Friday, May 29, 2015

What is wrong with the City of Miami? When did citizens start becoming enemies of the state? ... by gimleteye

Former speaker of the Florida House of Representatives Dick Pettigrew writes an OPED in the Miami Herald today, concerning the way in which city government appears to have institutionalized secrecy; thwarting people from having access to information related to complex development schemes that, in effect, allow developers, their lobbyists and engineering consultants to sit in the same room with agency staff far, far from the sunshine that government is supposed to provide.

How did this happen? And is it worse today than it has been in the past?

As a civic activist for over twenty five years, I don't recall any golden era of open government in Florida. From my first dealings with the South Florida Water Management District and state agencies like the Florida Department of Environmental Protection or of Community Affairs, I understood from staff positioning on public information or details on permitting, that in their view the citizen is the enemy.

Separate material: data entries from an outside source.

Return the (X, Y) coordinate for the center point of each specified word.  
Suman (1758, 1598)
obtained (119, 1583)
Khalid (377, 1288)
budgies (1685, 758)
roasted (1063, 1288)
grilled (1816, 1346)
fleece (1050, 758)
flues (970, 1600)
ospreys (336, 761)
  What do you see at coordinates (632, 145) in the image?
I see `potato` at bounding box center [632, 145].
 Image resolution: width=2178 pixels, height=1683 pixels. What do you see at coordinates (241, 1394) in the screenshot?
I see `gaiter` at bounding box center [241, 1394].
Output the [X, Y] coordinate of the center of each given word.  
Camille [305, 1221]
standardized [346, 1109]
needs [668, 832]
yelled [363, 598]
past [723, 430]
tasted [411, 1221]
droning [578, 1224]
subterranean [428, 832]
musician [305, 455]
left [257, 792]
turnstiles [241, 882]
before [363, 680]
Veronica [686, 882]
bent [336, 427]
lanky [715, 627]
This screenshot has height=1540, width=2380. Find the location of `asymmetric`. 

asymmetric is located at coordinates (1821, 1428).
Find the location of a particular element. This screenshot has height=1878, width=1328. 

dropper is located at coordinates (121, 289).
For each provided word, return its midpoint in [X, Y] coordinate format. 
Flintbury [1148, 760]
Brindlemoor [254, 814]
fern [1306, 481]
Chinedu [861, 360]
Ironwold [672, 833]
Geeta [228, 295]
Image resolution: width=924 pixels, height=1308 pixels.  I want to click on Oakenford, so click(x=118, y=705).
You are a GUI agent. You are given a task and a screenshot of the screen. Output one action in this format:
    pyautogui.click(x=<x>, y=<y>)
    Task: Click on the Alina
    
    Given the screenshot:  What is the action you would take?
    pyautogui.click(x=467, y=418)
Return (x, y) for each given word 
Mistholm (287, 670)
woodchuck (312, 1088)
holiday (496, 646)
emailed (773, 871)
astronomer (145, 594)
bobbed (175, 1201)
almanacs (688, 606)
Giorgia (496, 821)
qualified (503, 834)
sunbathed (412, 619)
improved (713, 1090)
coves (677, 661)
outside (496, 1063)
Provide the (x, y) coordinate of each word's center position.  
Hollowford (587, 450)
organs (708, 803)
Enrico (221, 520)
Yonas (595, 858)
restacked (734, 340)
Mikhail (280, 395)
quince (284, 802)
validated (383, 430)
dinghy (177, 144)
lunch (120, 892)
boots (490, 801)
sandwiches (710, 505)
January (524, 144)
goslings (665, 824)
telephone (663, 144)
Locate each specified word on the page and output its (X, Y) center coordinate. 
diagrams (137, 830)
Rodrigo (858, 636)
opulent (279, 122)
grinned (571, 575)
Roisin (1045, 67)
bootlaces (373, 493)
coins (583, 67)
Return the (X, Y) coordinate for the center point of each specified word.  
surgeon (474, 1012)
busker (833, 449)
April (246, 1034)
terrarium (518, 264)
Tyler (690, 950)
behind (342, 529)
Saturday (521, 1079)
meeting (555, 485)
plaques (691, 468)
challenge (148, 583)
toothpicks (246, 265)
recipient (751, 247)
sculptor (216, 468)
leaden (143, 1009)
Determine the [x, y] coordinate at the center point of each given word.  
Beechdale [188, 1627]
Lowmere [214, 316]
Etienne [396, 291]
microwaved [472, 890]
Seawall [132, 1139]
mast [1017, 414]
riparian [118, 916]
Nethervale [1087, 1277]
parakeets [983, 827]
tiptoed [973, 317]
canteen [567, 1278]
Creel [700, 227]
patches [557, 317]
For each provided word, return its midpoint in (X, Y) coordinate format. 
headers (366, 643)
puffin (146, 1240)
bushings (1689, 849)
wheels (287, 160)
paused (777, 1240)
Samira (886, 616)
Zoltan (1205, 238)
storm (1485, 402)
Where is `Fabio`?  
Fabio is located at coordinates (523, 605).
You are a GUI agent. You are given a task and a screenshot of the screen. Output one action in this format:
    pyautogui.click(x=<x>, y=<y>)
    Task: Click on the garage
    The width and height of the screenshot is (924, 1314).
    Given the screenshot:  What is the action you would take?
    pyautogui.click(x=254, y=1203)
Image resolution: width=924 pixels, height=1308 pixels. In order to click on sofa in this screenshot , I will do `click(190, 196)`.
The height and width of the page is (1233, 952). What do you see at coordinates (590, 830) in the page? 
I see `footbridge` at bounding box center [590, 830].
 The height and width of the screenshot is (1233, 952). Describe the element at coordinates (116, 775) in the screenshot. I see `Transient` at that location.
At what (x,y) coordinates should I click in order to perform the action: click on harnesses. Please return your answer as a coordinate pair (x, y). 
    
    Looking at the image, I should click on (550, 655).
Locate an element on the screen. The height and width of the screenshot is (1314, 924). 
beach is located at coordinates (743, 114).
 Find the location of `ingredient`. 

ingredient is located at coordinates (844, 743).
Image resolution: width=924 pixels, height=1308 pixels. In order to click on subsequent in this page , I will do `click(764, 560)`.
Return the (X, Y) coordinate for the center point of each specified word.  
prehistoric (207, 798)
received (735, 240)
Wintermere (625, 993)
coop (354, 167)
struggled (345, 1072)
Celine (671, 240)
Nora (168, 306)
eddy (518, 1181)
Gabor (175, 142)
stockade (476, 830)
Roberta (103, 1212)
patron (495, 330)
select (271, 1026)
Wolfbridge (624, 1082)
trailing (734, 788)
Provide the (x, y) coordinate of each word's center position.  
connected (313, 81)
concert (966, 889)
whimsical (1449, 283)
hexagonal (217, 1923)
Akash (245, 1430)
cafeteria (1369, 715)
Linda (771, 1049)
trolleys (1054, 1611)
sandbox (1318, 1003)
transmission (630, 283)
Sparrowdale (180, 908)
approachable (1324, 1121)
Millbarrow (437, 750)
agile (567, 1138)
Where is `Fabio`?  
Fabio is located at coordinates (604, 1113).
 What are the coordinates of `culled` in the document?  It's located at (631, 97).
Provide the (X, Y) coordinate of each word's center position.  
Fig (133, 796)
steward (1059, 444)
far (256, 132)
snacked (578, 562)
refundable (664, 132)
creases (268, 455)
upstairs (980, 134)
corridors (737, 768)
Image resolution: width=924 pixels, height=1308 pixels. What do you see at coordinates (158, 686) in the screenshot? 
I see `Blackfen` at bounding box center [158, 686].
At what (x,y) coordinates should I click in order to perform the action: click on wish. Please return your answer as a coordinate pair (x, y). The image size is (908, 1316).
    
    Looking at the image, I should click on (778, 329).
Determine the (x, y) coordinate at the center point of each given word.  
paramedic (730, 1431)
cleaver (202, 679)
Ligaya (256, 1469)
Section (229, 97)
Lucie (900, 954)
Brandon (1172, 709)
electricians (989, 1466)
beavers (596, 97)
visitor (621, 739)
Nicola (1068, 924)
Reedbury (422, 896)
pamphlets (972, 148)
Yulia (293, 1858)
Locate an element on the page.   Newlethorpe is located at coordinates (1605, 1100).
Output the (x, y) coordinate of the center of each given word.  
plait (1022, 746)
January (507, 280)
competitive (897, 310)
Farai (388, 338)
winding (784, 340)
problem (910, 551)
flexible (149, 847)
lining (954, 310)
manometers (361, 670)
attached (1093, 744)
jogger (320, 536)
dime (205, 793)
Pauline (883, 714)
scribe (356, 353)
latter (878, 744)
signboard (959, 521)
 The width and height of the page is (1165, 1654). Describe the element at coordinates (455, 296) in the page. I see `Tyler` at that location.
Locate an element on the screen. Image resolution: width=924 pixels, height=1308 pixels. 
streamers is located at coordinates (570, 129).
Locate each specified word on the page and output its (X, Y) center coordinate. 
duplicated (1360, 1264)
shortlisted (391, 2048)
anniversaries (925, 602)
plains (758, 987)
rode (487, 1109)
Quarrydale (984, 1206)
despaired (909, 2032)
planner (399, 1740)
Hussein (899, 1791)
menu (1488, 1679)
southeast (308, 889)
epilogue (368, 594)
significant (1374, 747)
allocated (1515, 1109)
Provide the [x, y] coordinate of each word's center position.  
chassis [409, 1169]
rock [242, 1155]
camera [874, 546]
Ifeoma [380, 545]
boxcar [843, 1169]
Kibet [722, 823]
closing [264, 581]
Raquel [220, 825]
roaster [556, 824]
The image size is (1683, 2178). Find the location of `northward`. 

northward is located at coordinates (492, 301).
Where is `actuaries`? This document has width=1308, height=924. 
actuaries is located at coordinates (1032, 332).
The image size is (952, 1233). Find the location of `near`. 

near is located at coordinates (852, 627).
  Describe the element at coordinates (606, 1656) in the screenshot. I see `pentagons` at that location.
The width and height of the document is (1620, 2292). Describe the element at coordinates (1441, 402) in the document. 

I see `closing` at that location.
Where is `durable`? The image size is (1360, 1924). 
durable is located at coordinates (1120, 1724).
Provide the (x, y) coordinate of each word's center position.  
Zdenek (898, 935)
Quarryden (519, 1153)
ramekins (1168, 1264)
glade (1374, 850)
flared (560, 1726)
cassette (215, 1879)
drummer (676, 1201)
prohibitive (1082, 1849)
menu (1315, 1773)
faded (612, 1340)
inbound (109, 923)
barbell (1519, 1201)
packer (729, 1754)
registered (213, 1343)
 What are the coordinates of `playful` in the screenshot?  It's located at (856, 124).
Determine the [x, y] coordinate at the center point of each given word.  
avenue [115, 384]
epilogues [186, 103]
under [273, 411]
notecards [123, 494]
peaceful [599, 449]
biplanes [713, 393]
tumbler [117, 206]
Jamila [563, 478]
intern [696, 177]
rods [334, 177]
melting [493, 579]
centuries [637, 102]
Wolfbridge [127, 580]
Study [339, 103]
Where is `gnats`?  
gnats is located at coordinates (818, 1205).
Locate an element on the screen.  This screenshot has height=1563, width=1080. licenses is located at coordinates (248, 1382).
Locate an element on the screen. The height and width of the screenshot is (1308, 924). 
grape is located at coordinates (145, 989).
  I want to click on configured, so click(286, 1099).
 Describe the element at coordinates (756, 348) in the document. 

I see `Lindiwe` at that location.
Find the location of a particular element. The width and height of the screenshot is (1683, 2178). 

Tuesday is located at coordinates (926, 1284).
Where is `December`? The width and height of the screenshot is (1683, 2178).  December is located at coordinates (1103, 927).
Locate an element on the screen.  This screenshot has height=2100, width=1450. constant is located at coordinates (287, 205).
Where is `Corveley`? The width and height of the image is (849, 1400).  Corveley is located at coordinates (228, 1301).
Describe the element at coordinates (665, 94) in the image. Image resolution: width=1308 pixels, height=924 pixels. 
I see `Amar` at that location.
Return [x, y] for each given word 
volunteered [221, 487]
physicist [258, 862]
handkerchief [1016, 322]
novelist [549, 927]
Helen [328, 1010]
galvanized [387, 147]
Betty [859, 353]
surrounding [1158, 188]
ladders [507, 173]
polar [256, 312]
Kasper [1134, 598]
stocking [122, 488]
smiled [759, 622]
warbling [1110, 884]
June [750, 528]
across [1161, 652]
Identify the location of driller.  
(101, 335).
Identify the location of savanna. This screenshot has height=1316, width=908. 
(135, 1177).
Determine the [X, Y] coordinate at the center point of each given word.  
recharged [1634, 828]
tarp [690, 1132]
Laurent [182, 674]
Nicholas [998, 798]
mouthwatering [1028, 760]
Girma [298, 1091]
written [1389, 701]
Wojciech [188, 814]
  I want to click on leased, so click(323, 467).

How this works is on display every time citizens go to County Hall or the City Commission to protest a zoning approval. The developers and their representatives are chummy on the sidelines with regulators while citizens in the audience are on the defensive. Before they even get to the microphone to speak to elected officials on the dais, they are already victims of "due process".

Tragically, as Pettigrew notes, the courts are not much help. The judicial system should provide the fabled check and balance, but -- as Pettigrew also notes -- the expense of keeping up with judicial processes is most times more than ordinary citizens can bear.

At Eye On Miami, we witnessed the relationship between government and citizens take a nose-dive when local freedom of information requests began to be accompanied with outrageously high bills for copying documents. It was as if to say to the inquisitive, "fuck you".

The insider deal for the Marlins Stadium, after the Miami Heat Arena and the Performing Arsht Center, was a watershed event in the suppression of open government in Miami. For the Marlins Stadium, there were so many false pretenses and lies used by the City of Miami and the County, together, that insiders -- especially those with a conscience -- thought to themselves, "if we can invent an economic argument that sounds reasonable, we can get anything done." To leaders of that era, these are credentials not black marks on their personal histories.

In state government, Gov. Rick Scott raised the secrecy bar to unattainable heights. And in the federal arena, the continuous war against terror has been a de facto surrendering of privacy in favor of government secrecy. There is no question that local elected officials are influenced by the atmospherics of secrecy from above.

I don't yearn for a past golden era of open government in Florida, because there was none. What exists today, though, does feel qualitatively different. Some insiders gloat, "Miami has grown up as a major American city". Too bad it has grown into a bully; insulted from criticism and hardened against reform.

Op-Ed
May 28, 2015

City keeps development deals a secret
MIAMI HERALD
BY RICHARD PETTIGREW
rapettig@aol.com

Almost 50 years ago, changes to Florida’s Constitution and laws guaranteed access to public meetings and records, assuring residents the right to know what their government is doing. These reforms were enacted to counter widespread corruption and set a new standard for “sunshine” in state and local government.

Sadly, in today’s city of Miami a small group of officials is aggressively working to keep the public in the dark, employing a cloak of secrecy to advance controversial deals.